[Records of locating words and elements]

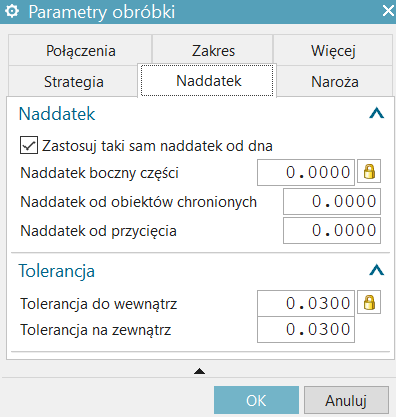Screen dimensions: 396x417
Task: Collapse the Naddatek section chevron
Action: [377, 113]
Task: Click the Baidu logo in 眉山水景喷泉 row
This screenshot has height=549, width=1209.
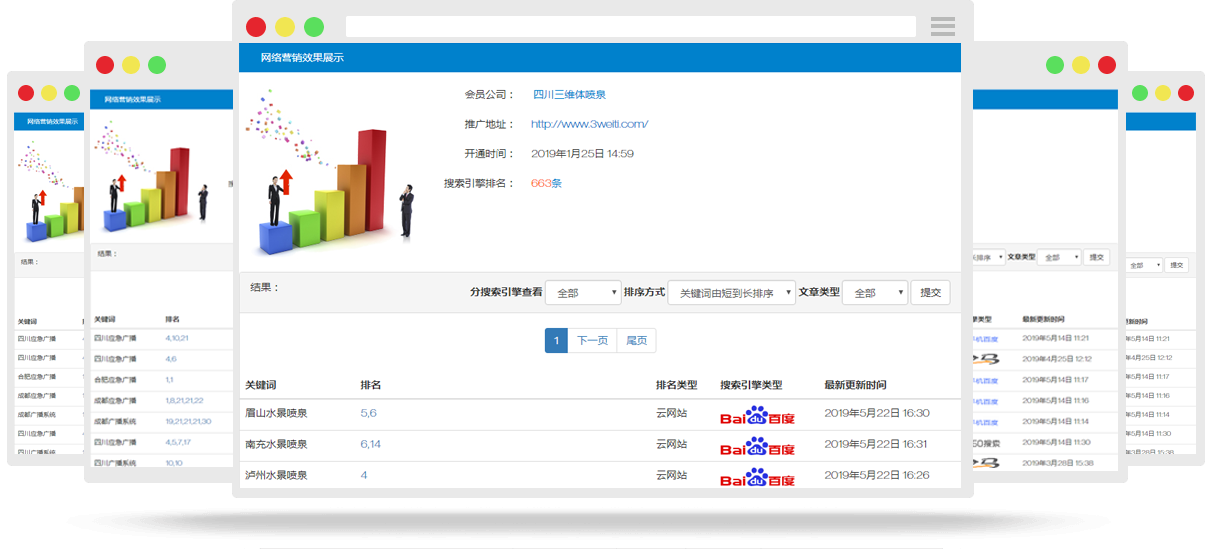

▸ **Stated problem**:
Reproduce every line of the entries above word for word, leaving out the pictures.

▸ **Written solution**:
Screen dimensions: 396x417
Task: Collapse the Naddatek section chevron
Action: [377, 113]
Task: Click the Baidu logo in 眉山水景喷泉 row
This screenshot has height=549, width=1209.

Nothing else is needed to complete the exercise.